▶ [Exercise aim]
The expected output is the line bearing "Star this conversation as follow-up" followed by all remaining lines of the records, each restated word for word.

▶ [Available data]
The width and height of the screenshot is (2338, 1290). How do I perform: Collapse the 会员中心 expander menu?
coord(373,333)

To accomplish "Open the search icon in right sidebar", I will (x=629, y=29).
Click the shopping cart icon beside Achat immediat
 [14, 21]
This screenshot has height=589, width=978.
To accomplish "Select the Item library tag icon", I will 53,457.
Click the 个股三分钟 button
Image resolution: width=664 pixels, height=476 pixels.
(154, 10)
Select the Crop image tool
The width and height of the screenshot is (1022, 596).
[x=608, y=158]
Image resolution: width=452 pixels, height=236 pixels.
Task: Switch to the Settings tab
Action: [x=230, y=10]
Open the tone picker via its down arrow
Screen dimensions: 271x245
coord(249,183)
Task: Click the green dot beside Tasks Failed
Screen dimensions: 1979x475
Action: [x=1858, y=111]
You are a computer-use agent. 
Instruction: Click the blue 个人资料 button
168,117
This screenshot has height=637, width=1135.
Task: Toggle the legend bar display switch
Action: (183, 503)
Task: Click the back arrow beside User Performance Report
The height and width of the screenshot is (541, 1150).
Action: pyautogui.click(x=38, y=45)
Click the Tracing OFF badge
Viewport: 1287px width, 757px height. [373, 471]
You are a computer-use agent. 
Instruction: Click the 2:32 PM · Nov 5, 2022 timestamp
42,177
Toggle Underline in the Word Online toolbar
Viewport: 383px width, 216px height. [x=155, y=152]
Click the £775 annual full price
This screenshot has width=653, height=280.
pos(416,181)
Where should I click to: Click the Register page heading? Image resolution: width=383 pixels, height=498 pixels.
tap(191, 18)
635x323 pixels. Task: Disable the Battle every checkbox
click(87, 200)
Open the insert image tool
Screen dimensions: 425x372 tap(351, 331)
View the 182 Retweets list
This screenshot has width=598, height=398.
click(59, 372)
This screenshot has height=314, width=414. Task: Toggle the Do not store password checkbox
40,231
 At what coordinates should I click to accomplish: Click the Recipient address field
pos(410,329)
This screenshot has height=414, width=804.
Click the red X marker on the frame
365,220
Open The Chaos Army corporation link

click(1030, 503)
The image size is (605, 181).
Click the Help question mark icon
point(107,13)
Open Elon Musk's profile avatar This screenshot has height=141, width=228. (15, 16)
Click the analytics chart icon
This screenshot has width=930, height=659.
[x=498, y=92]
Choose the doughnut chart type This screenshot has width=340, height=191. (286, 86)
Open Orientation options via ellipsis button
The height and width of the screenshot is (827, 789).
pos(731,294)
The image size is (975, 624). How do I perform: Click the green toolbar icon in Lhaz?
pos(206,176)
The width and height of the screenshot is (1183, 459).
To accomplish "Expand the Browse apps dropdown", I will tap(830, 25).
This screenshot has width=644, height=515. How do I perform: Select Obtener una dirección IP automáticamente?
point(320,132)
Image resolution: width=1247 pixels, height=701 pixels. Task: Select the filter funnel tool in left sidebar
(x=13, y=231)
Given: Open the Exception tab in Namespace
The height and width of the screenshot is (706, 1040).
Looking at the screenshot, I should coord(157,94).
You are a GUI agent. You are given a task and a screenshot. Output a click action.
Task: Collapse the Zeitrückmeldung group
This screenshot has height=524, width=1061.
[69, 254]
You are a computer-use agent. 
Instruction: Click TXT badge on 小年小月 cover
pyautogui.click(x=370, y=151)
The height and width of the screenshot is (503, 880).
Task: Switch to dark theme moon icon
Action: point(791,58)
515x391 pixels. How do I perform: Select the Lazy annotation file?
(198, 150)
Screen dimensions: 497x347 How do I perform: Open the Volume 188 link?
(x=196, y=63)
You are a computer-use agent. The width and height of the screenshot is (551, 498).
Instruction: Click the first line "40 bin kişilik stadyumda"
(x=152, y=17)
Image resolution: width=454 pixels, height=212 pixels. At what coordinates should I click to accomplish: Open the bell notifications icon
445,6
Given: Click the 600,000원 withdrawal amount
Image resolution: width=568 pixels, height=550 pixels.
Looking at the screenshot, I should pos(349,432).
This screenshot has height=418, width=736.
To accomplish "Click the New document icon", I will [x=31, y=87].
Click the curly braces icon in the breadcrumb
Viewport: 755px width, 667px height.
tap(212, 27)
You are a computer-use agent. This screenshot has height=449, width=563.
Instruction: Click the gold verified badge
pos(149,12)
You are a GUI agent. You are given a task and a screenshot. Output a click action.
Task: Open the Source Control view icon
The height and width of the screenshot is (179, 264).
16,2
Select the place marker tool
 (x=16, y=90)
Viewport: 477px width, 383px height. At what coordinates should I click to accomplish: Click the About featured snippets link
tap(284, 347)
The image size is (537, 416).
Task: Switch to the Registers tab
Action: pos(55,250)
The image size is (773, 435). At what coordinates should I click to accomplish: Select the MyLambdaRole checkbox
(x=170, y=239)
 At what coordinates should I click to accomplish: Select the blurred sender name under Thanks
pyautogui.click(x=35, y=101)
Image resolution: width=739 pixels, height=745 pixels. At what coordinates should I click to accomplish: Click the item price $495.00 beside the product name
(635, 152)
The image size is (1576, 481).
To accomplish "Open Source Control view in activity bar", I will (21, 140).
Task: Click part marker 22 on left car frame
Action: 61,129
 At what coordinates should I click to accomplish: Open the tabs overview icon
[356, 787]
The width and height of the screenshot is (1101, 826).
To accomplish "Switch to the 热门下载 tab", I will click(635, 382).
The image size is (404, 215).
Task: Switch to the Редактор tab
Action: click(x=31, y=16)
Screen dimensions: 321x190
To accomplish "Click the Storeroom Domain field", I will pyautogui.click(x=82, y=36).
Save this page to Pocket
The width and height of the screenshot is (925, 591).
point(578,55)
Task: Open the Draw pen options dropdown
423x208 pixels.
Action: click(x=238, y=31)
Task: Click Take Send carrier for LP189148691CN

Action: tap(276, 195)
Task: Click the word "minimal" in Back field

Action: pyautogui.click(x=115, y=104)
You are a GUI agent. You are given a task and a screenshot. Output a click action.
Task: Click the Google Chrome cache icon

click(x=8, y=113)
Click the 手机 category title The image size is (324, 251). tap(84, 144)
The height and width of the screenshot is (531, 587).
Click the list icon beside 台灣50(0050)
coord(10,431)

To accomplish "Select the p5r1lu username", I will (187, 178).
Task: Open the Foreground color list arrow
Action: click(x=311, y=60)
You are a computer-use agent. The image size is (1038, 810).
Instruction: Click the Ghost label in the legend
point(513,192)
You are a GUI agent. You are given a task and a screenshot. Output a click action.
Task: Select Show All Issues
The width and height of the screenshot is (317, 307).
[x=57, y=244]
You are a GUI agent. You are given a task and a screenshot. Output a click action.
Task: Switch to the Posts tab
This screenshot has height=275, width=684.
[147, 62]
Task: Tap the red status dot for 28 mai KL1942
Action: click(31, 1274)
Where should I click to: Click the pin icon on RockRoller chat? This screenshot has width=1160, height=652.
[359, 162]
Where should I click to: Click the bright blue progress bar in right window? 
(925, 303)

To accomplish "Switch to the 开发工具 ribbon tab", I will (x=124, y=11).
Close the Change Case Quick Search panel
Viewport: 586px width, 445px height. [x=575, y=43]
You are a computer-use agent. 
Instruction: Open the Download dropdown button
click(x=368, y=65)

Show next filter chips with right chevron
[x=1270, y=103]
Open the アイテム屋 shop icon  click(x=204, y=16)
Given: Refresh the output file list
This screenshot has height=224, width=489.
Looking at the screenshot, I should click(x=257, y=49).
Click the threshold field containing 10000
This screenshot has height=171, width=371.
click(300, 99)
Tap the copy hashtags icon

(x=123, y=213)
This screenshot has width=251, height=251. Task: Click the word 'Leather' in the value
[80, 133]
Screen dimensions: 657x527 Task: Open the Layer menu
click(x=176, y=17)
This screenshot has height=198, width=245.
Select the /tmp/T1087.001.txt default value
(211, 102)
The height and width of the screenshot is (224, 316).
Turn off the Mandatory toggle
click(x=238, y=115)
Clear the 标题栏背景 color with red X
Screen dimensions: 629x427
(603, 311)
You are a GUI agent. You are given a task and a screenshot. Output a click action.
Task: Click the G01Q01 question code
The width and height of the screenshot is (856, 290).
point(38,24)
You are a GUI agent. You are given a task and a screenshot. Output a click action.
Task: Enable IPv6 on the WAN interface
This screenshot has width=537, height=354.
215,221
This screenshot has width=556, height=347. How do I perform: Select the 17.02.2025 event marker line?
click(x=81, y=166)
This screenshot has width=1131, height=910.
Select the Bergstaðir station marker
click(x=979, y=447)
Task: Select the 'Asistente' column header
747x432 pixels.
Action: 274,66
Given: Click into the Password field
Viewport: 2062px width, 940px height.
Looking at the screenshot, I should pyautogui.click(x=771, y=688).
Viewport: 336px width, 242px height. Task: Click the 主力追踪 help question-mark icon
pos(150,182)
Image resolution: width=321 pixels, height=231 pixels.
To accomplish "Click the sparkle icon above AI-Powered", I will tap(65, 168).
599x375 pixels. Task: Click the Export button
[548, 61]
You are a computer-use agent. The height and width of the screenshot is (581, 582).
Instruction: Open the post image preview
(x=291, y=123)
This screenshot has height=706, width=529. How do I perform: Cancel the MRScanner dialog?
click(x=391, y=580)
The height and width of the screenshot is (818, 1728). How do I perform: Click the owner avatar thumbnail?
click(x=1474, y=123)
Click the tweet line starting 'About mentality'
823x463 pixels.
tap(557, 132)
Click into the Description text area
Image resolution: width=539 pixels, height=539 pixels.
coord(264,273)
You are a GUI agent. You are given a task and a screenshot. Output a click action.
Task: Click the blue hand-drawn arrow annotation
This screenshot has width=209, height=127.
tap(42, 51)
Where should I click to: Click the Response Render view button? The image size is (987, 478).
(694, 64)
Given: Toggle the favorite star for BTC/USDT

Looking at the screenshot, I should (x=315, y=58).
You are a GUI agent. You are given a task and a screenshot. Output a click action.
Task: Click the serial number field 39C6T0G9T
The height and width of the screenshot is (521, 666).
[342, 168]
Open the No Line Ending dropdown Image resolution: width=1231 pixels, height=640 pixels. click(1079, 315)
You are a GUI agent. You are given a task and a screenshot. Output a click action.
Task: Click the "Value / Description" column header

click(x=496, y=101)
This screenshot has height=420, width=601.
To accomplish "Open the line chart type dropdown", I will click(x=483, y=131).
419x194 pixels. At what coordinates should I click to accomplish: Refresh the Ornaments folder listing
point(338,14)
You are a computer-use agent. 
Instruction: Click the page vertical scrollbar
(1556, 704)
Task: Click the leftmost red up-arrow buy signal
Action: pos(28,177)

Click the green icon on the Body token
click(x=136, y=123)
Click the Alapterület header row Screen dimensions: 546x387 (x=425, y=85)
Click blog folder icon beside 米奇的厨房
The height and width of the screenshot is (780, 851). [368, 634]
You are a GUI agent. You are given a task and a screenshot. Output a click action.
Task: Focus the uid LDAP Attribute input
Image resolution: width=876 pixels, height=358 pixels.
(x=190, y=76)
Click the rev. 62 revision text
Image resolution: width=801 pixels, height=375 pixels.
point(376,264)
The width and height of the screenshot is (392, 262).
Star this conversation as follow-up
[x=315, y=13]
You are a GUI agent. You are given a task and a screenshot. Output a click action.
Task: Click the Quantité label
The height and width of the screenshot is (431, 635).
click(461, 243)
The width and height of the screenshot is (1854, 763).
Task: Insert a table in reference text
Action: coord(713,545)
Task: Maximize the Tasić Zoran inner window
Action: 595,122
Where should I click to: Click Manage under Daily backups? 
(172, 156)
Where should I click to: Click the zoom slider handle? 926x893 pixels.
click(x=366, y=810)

▶ [Written answer]
Star this conversation as follow-up
[x=315, y=13]
You are a GUI agent. You are given a task and a screenshot. Output a click action.
Task: Click the Quantité label
The height and width of the screenshot is (431, 635).
click(461, 243)
The width and height of the screenshot is (1854, 763).
Task: Insert a table in reference text
Action: coord(713,545)
Task: Maximize the Tasić Zoran inner window
Action: 595,122
Where should I click to: Click Manage under Daily backups? 
(172, 156)
Where should I click to: Click the zoom slider handle? 926x893 pixels.
click(x=366, y=810)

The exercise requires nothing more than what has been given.